Browne was on the CC-177 cargo plane yesterday that
carried the bodies of Jones, Pte. John Curwin and
Cpl. Thomas Hamilton to Canada’s biggest military
airbase. The three members of the 2nd Battalion,
Royal Canadian Regiment based at CFB Gagetown were
killed Saturday by a roadside bomb about 14 km west
of Kandahar. Their deaths raised to 103 the number
of Canadian soldiers killed in Afghanistan.
About 35 relatives, “assisting officers” and padres
attended the sombre repatriation ceremony, the
second in less than a week. Gov.-Gen. Michaelle
Jean, Defence Minister Peter MacKay and Chief of
Defence Staff, Gen. Walt Natynczyk also turned out.
More than 200 military personnel marched towards the
large gray aircraft and waited as comrades carried
the caskets draped in the Maple Leaf in a slow walk
to the hearses. A kilted piper played a lament and
everyone in uniform saluted, including OPP, Toronto
Police and military officers.
Before offering condolences to the families,
soldiers saluted their fallen comrade’s coffins.

[Items from a dataset]

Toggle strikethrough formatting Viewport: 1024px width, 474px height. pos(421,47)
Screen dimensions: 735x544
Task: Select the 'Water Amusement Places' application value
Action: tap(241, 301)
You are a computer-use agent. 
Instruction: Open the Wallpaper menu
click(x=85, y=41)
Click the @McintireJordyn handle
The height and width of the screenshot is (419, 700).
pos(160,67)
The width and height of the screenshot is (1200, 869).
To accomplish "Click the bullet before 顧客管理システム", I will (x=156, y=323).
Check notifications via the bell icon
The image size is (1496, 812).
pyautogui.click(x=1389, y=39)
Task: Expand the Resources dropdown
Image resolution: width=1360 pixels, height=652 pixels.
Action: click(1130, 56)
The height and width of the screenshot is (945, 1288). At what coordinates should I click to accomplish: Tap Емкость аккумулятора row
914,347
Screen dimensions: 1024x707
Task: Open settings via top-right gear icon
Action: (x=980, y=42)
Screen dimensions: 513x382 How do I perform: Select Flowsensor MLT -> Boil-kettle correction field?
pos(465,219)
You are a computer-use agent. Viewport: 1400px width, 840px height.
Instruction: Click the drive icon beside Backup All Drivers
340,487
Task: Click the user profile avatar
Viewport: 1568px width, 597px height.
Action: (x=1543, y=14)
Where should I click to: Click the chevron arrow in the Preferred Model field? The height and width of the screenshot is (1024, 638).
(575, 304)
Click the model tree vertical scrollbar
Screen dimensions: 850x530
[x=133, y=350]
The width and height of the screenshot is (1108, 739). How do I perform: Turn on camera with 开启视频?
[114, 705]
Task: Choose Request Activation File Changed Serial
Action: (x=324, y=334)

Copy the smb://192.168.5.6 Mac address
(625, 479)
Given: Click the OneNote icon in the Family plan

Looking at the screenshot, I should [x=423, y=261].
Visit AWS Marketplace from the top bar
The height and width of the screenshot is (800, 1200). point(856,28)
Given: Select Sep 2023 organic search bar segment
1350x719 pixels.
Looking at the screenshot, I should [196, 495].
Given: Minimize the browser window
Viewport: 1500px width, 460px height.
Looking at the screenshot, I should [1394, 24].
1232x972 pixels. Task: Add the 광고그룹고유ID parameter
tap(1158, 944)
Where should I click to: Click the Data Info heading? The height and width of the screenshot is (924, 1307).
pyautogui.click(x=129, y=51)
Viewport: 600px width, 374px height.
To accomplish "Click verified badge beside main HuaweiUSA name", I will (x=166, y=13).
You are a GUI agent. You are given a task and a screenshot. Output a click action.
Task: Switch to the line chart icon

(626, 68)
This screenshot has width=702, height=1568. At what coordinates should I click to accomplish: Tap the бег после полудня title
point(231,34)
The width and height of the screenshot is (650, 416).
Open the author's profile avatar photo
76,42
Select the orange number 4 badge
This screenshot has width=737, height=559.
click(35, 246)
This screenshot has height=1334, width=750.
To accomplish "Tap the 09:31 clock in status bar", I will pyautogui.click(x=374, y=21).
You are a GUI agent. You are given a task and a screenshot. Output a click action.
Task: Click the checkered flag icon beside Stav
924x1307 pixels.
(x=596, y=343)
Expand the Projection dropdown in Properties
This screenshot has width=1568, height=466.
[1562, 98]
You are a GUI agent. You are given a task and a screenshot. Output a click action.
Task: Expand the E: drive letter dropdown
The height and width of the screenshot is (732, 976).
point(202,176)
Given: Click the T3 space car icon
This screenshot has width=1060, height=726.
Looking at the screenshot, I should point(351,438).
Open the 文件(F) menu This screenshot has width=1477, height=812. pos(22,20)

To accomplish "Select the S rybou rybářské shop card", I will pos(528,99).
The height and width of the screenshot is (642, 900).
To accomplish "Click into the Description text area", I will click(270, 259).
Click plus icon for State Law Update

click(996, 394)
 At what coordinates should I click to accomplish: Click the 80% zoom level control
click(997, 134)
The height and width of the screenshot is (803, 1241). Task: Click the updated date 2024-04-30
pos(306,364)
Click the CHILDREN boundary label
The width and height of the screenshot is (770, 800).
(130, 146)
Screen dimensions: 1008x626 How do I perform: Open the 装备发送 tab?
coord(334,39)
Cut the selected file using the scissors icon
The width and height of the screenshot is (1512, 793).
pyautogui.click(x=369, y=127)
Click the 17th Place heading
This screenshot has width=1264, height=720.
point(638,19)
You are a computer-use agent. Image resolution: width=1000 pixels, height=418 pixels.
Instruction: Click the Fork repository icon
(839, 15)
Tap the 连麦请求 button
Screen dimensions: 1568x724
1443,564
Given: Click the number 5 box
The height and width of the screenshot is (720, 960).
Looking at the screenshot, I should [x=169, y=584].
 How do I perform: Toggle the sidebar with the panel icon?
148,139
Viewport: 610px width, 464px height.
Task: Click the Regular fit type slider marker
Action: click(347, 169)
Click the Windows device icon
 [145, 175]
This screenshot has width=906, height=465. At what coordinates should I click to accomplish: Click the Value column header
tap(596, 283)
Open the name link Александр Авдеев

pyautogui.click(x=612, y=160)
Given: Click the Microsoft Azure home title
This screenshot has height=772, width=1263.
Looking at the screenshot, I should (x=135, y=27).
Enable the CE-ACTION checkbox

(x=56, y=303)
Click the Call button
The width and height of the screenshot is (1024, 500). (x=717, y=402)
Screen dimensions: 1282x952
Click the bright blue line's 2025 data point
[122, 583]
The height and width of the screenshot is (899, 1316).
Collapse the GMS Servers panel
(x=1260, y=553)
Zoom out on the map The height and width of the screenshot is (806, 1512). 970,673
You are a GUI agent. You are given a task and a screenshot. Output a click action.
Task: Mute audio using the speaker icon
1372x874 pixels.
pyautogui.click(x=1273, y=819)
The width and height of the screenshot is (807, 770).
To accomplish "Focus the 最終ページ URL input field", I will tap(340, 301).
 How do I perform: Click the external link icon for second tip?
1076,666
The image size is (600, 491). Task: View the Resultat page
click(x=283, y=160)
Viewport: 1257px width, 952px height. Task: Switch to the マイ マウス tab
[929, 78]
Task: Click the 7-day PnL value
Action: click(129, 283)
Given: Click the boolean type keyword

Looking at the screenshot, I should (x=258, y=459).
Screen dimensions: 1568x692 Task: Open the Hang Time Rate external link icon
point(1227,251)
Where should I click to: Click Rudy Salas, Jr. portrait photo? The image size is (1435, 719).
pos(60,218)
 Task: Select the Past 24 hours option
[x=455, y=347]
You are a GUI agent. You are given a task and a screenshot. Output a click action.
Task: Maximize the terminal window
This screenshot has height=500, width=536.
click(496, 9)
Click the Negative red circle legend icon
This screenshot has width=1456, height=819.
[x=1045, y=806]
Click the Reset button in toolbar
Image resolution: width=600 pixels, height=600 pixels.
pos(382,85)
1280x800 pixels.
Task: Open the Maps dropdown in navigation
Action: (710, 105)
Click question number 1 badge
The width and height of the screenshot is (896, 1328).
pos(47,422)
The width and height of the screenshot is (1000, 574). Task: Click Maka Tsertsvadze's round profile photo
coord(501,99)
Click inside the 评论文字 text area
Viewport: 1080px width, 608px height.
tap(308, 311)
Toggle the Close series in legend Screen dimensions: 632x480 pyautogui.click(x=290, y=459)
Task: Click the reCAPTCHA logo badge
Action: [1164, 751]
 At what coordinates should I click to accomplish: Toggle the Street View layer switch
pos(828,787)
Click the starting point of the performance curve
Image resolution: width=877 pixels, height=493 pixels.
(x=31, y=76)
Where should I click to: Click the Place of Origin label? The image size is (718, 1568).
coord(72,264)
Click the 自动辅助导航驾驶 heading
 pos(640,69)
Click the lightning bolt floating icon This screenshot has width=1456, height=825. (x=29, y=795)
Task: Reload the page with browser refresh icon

» **Tasks to complete**
**a)** According to the repatriation report, which three officials also turned out for the ceremony? Give each with the title the text uses.
**b)** Answer these questions from the repatriation report:
(i) About how far west of Kandahar were the three soldiers killed?
(ii) About how many relatives, "assisting officers" and padres attended the ceremony?
(iii) What did the kilted piper play?

» **Responses to the tasks**
**a)**
Gov.-Gen. Michaelle Jean
Defence Minister Peter MacKay
Chief of Defence Staff, Gen. Walt Natynczyk

**b)**
(i) About 14 km.
(ii) About 35.
(iii) A lament.